* _DATASET CONTENT_:
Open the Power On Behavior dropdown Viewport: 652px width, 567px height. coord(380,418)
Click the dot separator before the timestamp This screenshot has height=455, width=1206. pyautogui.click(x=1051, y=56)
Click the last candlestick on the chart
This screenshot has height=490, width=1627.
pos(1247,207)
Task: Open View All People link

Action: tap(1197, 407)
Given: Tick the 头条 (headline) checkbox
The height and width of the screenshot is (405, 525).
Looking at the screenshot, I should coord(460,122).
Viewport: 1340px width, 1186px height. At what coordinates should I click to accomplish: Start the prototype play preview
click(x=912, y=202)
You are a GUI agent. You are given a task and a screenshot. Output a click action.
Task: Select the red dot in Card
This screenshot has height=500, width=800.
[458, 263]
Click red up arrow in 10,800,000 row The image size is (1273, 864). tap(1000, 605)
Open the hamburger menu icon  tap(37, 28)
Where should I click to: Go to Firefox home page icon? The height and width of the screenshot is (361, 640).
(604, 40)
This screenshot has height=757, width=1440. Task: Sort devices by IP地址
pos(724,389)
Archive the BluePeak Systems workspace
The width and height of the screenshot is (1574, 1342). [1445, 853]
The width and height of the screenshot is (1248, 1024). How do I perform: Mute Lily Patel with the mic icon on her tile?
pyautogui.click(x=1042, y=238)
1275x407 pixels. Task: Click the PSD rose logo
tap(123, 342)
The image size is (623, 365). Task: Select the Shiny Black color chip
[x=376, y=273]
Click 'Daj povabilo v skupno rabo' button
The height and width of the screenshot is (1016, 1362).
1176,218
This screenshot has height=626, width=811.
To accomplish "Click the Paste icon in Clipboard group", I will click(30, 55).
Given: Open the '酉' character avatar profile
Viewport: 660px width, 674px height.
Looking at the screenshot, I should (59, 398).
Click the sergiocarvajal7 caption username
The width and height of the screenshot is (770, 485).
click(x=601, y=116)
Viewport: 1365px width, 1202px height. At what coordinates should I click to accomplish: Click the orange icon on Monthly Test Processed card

* _WHAT IS NEEDED_: Working through the records above, copy each one exactly.

* _RESPONSE TO THE TASK_:
Open the Power On Behavior dropdown Viewport: 652px width, 567px height. coord(380,418)
Click the dot separator before the timestamp This screenshot has height=455, width=1206. pyautogui.click(x=1051, y=56)
Click the last candlestick on the chart
This screenshot has height=490, width=1627.
pos(1247,207)
Task: Open View All People link

Action: tap(1197, 407)
Given: Tick the 头条 (headline) checkbox
The height and width of the screenshot is (405, 525).
Looking at the screenshot, I should coord(460,122).
Viewport: 1340px width, 1186px height. At what coordinates should I click to accomplish: Start the prototype play preview
click(x=912, y=202)
You are a GUI agent. You are given a task and a screenshot. Output a click action.
Task: Select the red dot in Card
This screenshot has height=500, width=800.
[458, 263]
Click red up arrow in 10,800,000 row The image size is (1273, 864). tap(1000, 605)
Open the hamburger menu icon  tap(37, 28)
Where should I click to: Go to Firefox home page icon? The height and width of the screenshot is (361, 640).
(604, 40)
This screenshot has height=757, width=1440. Task: Sort devices by IP地址
pos(724,389)
Archive the BluePeak Systems workspace
The width and height of the screenshot is (1574, 1342). [1445, 853]
The width and height of the screenshot is (1248, 1024). How do I perform: Mute Lily Patel with the mic icon on her tile?
pyautogui.click(x=1042, y=238)
1275x407 pixels. Task: Click the PSD rose logo
tap(123, 342)
The image size is (623, 365). Task: Select the Shiny Black color chip
[x=376, y=273]
Click 'Daj povabilo v skupno rabo' button
The height and width of the screenshot is (1016, 1362).
1176,218
This screenshot has height=626, width=811.
To accomplish "Click the Paste icon in Clipboard group", I will click(30, 55).
Given: Open the '酉' character avatar profile
Viewport: 660px width, 674px height.
Looking at the screenshot, I should (59, 398).
Click the sergiocarvajal7 caption username
The width and height of the screenshot is (770, 485).
click(x=601, y=116)
Viewport: 1365px width, 1202px height. At what coordinates should I click to accomplish: Click the orange icon on Monthly Test Processed card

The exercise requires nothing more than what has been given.